A self-described religious writer, she has long been battling in print with the racist and exclusionary stance of some branches of fundamentalist Christianity. It’s the central tenet of her religious belief, derived from Calvin, who identifies Christ with “the poor working man,” that the Bible, and Jesus, and the Protestant preachers she most enjoys (like the seventeenth-century William Ames, who gives his name to the hero of Gilead) mind above all about the poor, about inclusiveness, and about the value of individuals. Della voices Robinson’s view: “I just think there has to be a Jesus, to say ‘beautiful’ about things no one else would ever see.”

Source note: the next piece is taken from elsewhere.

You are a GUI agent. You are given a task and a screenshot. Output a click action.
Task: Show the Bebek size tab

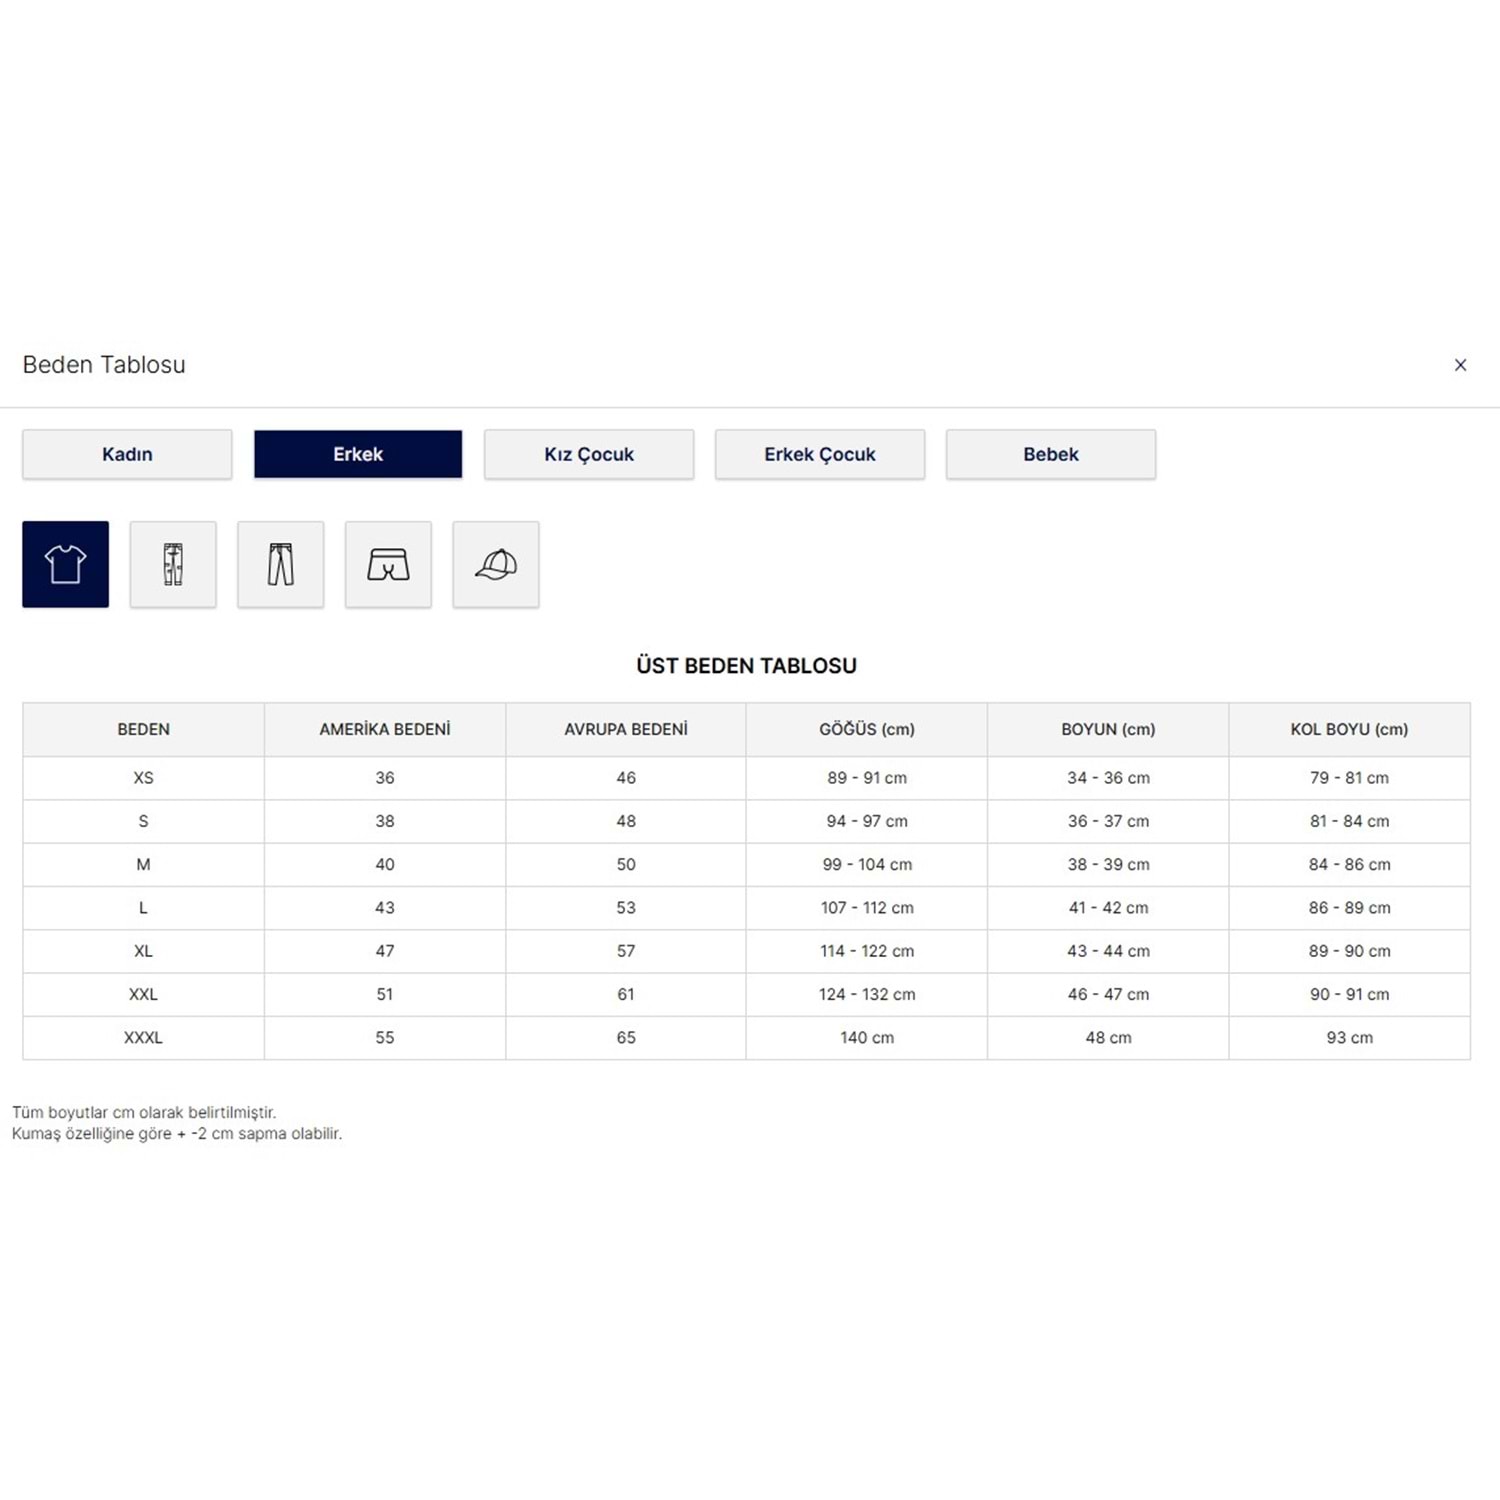1051,454
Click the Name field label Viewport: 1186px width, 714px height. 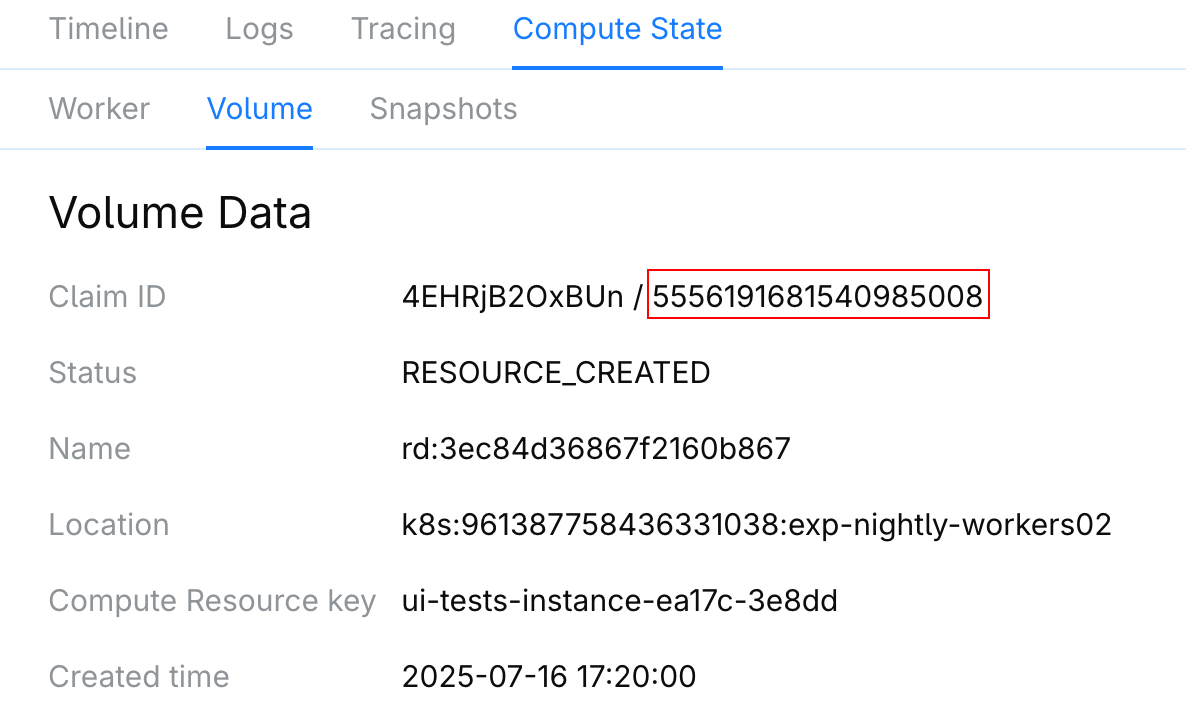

The question that haunts her work—can people change?—is one to be asked of societies as much as of individuals. It is a theological question too. Like the great American writers she is so steeped in—Hawthorne, Whitman, Melville, Dickinson, Twain—there is a profound issue of freedom at the core of her novels. Can we change our lives?

As if in answer, every so often Robinson unlocks the prison of the self and lets us out into the world of other lives, wider spaces. She has always written with great tenderness and delicacy about the very poor, people at the bottom of or on the margins of society. And there’s a great deal of feeling in Jack (an urban novel, unlike her other books) for people living under adverse circumstances: the seedy, satirical desk clerk at the terrible lodging house; the kind librarian who knows Jack is stealing her books; the woman trying to keep her shoe store going; the cemetery keeper who patiently turfs out the homeless sleepers at the end of the night; the black waiter at the cheap, mixed restaurant (“I hope you like pork chops, because tonight that’s what we’ve got”); the woman coping with a sick child on the night bus; the harassed, conscientious minister at the Mount Zion Baptist Church; Della’s wonderfully caustic, disapproving roommate.

Every so often, groups of young people pass Jack by, as at the Baptist church, “a stream of children passing under his elbow, laughing, intent on some plan they had, all of one mind like a flock of birds.” The confirmation class let out from Della’s father’s church in Memphis goes away

adolescent fashion, jumping from the top step to the sidewalk two or three times, laughing, bickering companionably, scuffling a little, expending energy that came with being released from expectation.

In such moments, this remarkable, profound, and difficult writer lets us breathe the air of what in her masterpiece Housekeeping she calls “the dear ordinary,” before we are locked in again all night with the Prince of Darkness, in his “eternity of disheartened self-awareness.”